Data Visualization 101 for UX Designers
How might we tell a story through data visualization?
THE UX OF DATA VISUALIZATION PART 1
This past quarter at the University of Washington I took a class on Data Visualization. As a multifaceted Designer, I see the importance of Big Data in future of informing design decisions. Data is a powerful mechanism for telling stories. I anticipate that there will be a shift in how we communicate our & tell our stories as designers.
To best understand our users, it is essential to collect data about user needs. In my 2017 autumn quarter at the University of Washington, I acquired the skill of Data Visualization. In this class, we learned how to tell stories through graphs, when and why we should use specific charts to display data. In my project, I tell the story of how fidget spinner products sold on Amazon.
I dove deep into the statistics, and I constructed Time-Series Analysis of product Sales Ranks over time. I made table lenses, maps, bar graphs, line graphs, and scatter plots. I performed distribution analysis, time-series, correlations, part-to-whole rankings, and multivariate analysis. I know now how to present data intentionally. Giving people access to their own data is a valuable gift. I could bring this new angle to your design team as you tackle challenging problems of today.
WHAT I LEARNED
WHAT I READ
STEPHEN FEW NOW YOU SEE IT (amazing book!)
Avoid using pie charts
Use color to emphasis points on the graph
Use size to emphasis points on the graph
WHAT ARE THE BEST PRACTICES FOR TELLING STORIES THROUGH DATA?
FORM KEY TAKEAWAYS & ORIENT THE AUDIENCE
When presenting data, think from the perspective of the viewer. What story is this graph trying to tell?
FIRST ORIENT THE AUDIENCE and ask yourself…
What does each axis mean?
What does one point on the graph represent?
What do the colors mean in the context of your graph?

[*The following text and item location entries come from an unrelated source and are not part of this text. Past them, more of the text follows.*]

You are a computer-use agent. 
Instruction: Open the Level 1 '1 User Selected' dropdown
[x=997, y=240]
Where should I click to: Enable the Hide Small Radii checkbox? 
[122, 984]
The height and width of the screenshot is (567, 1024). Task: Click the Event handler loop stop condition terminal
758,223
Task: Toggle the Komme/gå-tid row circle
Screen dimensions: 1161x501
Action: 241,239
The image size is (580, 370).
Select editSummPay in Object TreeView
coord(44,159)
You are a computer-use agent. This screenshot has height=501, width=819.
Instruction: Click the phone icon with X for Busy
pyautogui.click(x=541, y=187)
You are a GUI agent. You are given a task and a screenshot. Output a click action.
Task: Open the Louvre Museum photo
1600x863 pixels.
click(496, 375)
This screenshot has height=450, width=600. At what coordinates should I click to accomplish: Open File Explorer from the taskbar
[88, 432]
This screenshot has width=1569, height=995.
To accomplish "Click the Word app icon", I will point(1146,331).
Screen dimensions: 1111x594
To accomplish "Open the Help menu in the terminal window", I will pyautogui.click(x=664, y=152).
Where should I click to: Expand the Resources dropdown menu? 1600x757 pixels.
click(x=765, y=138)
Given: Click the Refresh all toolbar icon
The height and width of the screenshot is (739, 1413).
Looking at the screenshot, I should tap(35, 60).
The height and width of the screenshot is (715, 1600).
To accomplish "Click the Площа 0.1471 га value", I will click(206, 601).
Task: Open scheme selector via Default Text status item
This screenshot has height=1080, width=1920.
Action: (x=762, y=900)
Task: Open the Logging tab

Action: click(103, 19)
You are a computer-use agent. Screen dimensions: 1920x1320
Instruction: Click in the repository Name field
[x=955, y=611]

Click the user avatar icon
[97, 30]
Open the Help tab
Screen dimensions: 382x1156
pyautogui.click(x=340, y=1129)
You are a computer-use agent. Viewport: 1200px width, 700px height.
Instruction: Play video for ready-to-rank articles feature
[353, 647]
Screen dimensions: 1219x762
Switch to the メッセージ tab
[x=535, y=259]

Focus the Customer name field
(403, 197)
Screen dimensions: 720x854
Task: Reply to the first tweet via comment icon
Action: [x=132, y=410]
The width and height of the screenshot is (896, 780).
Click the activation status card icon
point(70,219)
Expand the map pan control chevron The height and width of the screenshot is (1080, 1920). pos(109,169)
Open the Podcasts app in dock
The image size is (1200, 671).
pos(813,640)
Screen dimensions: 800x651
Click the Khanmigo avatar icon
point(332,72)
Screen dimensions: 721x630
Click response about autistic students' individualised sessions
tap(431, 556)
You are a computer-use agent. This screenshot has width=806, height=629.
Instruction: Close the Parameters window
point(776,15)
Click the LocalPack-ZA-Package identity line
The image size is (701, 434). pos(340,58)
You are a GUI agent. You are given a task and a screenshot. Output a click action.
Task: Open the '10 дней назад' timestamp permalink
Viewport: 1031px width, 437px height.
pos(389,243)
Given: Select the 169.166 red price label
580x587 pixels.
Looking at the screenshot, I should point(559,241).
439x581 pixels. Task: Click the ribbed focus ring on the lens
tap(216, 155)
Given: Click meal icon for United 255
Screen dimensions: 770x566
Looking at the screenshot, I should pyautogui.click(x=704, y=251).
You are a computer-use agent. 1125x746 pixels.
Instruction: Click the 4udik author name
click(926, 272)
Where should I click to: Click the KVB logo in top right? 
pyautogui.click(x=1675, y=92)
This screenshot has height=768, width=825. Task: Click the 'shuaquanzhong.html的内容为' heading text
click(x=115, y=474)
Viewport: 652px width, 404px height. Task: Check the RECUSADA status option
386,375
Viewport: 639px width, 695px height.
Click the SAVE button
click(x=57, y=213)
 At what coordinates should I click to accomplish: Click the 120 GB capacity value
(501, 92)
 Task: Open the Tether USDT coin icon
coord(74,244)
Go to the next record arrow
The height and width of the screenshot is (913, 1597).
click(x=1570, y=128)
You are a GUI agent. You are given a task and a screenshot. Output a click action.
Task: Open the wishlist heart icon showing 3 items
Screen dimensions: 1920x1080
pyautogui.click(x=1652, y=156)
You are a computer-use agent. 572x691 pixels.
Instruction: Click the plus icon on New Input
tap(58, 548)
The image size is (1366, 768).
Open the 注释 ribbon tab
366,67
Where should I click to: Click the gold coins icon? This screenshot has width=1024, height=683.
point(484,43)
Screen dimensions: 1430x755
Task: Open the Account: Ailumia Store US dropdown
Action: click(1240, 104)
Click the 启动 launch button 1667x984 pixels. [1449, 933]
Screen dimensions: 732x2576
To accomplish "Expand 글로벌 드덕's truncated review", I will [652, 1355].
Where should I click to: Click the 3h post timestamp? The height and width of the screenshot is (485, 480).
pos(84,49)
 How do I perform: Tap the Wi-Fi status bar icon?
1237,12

SECOND ADDRESS KEY TAKEAWAYS ON YOUR GRAPH
What type of graph is this?
What story is the data telling us?
BELOW ARE A FEW GUIDELINES WE CAN STICK TO AS UX DESIGNERS AS WE PRESENT DATA
1. TIME SERIES ANALYSIS
WHAT IT SHOWS
- Trends, Variability, Rate of change, Co-variation, Cycles, Exceptions
TYPES OF GRAPHS
- Line graphs for Analyzing patterns and exceptions
- Bar graphs for emphasizing and comparing individual values
- Dot plots for analyzing irregular intervals
- Radar graphs for comparing cycles
- Heat-maps for Analyzing high volume cyclical patterns and exceptions
- Box-Plots for analyzing distribution changes
- Animated scatterplots for analyzing correlation changes
- Aggregating to various time intervals
- Viewing time periods in context
- Grouping related time intervals
- Using running averages to enhance perception of high-level patterns
- Omitting missing values from a display
- Optimizing a graphs aspect ratio
- Using logarithmic scales to compare rates of change
- Overlapping time scale to compare cyclical patterns
- Using cycle plots to examine trends and cycles together
- Combining individual and cumulative values to compare actuals to a target
- Shfiting time to compare leading and lagging indicators
- Stacking line graphs to compare multiple variables
- Expressing time as a 0–100% compare asynchronous processes
2. PART TO WHOLE/RANKING ANALYSIS
Types of GRAPHS
- Pie charts
- Bar Graphs
- Dot Plots
- Pareto charts
- Grouping categorical items in an ad hoc manner
- Using Pareto Charts with percentile scales
- Re-expressing values to solve quantitative scaling problem
- Using line graphs to view ranking changes through time
3. CORRELATION (P.245)
How quantitative variables relate to and affect one another
- Scatterplots for comparing two variables
- Scatterplot Matrices for comparing multiple pairs of variables
- Table Lens for comparing more than two variables simultaneously
- Optimizing aspect ratio and quantitative scales
- Removing fill color to reduce over plotting
- Comparing data to reference regions
- Visually distinguishing data sets when they’re divided into groups
- Using trend lines to enhance perception of correlations shape, strength, and outliers
- Using multiple trend lines to see categorical differences
- Removing the rough to see the smooth more clearly
- Using treillis and crosstab displays to reduce complexity and over plotting
- Using grid lines to enhance comparison between scatterplots
- Frequency polygons
- Strip plots
- Stem-and-leaf Plots
- Keeping intervals consistent
- Selecting the best interval
- Using measure that are resistant to outliers
There is a lot we can learn from Stephen Few’s Book Now You See It. I am continuing to learn Tableu, and working on improving the way I tell my own stories with data. I truly believe data visualization is a skill we as designers can acquire. I’ve summarized the best practices of the most frequently used graphs, and briefly touched upon ways we could improve how we tell our stories through data.